● Problem to solve: Return the lines starting at the one containing "Screen dimensions: 513x420" and ending at the one containing "Looking at the screenshot, I should (x=35, y=532).", word for word.
═════ Data rows
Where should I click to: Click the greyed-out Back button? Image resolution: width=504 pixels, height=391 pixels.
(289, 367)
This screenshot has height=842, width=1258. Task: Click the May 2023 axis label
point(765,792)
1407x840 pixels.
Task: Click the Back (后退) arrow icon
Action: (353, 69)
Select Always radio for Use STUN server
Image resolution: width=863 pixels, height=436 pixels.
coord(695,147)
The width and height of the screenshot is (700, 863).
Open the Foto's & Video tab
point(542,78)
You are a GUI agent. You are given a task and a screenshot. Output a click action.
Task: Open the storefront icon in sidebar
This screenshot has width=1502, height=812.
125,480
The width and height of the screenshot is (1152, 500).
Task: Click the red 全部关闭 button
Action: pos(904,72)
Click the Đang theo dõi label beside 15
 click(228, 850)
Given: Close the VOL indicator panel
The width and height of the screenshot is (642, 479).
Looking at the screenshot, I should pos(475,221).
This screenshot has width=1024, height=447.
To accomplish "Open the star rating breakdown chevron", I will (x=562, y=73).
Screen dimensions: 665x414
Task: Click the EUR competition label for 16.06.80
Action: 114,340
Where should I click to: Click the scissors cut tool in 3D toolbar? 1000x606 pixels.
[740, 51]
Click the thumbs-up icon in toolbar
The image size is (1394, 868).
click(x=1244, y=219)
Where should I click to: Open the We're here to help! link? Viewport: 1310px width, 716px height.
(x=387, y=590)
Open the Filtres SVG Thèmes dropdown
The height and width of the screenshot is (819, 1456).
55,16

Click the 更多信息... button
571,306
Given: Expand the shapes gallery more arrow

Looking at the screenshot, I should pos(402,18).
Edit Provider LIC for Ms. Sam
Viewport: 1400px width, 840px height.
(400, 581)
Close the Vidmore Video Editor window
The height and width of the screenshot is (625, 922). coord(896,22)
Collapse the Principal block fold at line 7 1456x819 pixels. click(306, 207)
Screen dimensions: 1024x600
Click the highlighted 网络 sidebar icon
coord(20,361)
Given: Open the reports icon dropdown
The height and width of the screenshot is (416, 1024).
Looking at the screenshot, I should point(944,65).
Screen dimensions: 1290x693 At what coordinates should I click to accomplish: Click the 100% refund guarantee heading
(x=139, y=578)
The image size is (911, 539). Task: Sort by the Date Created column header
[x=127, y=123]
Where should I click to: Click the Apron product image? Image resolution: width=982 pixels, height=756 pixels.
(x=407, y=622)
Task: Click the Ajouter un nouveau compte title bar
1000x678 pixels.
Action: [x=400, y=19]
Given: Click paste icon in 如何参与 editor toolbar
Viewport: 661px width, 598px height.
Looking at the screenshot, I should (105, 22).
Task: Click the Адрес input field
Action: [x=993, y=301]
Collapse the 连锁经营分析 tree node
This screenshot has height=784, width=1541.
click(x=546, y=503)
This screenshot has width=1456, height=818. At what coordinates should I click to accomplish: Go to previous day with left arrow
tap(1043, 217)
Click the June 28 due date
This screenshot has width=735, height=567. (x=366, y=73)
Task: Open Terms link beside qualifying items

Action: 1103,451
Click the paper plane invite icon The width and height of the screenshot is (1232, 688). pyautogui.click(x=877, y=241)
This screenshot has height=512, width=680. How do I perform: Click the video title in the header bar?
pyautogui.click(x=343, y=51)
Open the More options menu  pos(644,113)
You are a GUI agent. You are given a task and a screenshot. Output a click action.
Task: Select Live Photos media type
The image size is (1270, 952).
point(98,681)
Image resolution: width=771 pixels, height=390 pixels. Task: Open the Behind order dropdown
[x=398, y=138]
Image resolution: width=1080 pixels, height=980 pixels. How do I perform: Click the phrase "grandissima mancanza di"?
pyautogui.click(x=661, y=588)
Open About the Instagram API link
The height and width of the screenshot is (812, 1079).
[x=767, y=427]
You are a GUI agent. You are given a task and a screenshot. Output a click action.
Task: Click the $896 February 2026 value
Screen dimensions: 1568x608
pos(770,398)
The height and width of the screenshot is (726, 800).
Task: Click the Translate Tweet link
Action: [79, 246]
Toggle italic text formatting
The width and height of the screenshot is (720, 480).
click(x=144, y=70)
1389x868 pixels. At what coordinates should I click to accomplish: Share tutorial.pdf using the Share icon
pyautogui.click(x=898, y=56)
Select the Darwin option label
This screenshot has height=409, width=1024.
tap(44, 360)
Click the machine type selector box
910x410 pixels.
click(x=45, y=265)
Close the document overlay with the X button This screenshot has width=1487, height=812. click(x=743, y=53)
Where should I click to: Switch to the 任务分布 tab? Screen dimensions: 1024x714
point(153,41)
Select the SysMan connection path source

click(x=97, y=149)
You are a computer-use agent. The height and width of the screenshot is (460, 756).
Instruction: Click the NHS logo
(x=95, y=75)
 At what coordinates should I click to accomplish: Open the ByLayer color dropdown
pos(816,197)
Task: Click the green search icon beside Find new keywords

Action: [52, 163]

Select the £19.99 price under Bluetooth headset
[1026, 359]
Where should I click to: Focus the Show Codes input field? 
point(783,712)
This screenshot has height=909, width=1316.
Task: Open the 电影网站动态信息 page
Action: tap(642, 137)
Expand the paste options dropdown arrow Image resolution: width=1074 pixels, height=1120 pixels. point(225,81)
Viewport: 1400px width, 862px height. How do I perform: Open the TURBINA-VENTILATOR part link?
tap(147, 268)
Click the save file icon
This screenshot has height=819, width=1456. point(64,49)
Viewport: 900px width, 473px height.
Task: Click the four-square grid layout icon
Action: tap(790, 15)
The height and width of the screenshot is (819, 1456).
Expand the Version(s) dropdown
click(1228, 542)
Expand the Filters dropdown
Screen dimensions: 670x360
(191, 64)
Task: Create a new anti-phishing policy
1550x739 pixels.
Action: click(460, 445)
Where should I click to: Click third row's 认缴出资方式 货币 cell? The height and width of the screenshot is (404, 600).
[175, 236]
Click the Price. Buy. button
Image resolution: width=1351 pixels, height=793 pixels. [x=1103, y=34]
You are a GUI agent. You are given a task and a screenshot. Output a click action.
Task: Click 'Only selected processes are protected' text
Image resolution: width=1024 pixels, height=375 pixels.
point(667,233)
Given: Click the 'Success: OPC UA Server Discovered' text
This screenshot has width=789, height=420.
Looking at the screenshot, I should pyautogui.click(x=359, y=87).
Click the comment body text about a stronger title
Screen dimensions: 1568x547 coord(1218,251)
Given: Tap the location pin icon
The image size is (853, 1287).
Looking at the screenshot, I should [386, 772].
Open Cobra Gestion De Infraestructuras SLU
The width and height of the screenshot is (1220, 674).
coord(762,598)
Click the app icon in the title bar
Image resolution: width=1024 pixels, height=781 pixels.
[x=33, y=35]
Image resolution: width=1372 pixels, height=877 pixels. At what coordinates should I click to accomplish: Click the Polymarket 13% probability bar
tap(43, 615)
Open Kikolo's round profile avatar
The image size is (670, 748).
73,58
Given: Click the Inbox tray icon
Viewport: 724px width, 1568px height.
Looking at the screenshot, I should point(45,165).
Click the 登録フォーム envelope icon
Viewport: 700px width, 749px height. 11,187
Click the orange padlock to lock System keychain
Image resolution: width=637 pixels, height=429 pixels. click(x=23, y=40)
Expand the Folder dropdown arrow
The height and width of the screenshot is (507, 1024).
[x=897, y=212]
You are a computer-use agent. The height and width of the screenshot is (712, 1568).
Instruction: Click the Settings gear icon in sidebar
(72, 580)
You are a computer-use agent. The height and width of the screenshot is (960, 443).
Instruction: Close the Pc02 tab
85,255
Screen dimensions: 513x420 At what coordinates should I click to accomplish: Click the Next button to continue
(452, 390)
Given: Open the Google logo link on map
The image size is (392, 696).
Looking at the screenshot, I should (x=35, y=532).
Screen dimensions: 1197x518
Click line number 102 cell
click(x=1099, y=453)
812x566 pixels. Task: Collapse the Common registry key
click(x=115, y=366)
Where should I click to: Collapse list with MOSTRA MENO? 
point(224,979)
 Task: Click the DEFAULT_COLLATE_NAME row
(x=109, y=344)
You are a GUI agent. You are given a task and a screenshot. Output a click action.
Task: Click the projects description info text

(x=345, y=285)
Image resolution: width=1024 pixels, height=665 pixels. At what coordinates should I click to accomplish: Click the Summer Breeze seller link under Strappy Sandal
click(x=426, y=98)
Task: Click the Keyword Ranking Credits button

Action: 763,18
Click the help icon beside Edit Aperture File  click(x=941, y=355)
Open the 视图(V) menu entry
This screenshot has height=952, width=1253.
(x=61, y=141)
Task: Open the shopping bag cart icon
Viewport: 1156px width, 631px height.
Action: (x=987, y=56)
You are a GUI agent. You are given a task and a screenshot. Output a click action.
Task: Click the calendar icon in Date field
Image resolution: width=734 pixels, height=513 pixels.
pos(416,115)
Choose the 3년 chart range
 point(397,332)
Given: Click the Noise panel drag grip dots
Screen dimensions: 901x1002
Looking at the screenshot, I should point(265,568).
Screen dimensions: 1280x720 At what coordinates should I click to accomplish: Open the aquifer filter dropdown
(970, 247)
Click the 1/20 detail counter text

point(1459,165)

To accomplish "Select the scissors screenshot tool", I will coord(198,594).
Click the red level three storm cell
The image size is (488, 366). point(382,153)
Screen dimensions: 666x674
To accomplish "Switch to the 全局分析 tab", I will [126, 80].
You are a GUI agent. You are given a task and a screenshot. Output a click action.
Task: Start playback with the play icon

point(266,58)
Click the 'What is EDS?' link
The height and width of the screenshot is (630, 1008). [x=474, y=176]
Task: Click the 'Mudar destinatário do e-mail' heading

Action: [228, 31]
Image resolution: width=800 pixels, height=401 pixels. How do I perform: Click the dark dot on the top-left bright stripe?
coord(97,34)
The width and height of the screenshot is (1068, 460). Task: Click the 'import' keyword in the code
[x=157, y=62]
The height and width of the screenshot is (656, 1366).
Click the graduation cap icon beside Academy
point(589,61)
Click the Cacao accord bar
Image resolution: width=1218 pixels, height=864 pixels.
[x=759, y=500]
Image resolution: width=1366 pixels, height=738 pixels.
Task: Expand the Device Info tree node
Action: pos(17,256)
══════════
● Task response:
Screen dimensions: 513x420 At what coordinates should I click to accomplish: Click the Next button to continue
(452, 390)
Given: Open the Google logo link on map
The image size is (392, 696).
Looking at the screenshot, I should (x=35, y=532).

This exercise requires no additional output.